The tasting menu for Valentine's will run on February 14, 15 & 16th. Reservations can be made on the website: thetinangel.com.
Kestrel, owner and creative director of Tin Angel, joined us on The PLACE with a blindfold taste test, and she's kind enough to share their house soup recipe.

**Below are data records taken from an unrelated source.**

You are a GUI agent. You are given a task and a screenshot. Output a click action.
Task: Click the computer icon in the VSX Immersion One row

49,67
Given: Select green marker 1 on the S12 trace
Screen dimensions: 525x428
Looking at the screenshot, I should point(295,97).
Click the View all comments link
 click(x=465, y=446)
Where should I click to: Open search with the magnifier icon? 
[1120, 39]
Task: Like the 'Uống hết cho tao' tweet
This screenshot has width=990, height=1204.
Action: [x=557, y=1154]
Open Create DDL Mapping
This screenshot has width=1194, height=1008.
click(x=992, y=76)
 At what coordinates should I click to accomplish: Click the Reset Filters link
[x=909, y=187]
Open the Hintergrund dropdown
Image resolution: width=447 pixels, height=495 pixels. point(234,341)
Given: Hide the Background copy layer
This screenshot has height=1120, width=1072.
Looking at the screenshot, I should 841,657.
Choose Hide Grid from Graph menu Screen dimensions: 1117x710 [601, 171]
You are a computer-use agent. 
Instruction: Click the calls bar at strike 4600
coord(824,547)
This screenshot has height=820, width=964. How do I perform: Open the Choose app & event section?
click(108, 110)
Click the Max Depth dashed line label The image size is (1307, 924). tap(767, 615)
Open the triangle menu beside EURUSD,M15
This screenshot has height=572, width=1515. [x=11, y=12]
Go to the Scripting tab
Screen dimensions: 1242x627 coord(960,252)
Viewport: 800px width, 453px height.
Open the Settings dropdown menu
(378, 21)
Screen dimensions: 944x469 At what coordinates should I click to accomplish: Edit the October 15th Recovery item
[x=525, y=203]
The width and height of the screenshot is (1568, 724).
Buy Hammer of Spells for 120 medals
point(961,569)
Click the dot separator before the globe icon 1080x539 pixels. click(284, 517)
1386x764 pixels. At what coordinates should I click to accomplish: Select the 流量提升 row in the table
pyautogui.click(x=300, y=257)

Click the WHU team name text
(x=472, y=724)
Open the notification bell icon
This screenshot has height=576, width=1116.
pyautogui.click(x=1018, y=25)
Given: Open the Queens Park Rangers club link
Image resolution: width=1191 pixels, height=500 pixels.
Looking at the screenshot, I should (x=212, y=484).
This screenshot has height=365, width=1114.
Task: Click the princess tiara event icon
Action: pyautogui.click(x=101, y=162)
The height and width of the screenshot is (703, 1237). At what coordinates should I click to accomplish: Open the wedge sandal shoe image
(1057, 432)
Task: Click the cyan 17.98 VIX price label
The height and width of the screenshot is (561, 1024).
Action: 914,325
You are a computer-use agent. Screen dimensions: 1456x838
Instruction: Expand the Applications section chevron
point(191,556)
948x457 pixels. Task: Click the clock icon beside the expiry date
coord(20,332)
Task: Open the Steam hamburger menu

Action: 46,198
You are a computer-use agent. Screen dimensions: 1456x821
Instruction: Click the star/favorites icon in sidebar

Tin Angel`s Spinach & Fontina Zuppa
¼ Cup butter
½ Cup flour
½ Cup chopped sweet onion
1 Cup white wine
3 Cups heavy cream
1 Cup Veggie stock
1 Cup fontina cheese - cubed
1 Cup fresh chopped spinach lightly packed
Make a roux with the butter and flour by stirring together in a skillet for about 3 min until it becomes a thick paste. Set aside
In a 2 quart sauce pan, simmer the sweet onion until it becomes clear (do not caramelize) season with S&P. Deglaze with white wine. Add veggie stock and cream. Bring to a simmer and stir in the roux. Cook on low until soup starts to thicken - about 10 min. Add Fontina cheese and keep stirring to prevent scorching. Remove from heat and let cool.
In a food processor blend spinach with juice of ½ the lemon. After soup has cooled completely add the spinach and blend again until smooth. Reheat and S&P to taste = Garnish with tomato oil and crostini.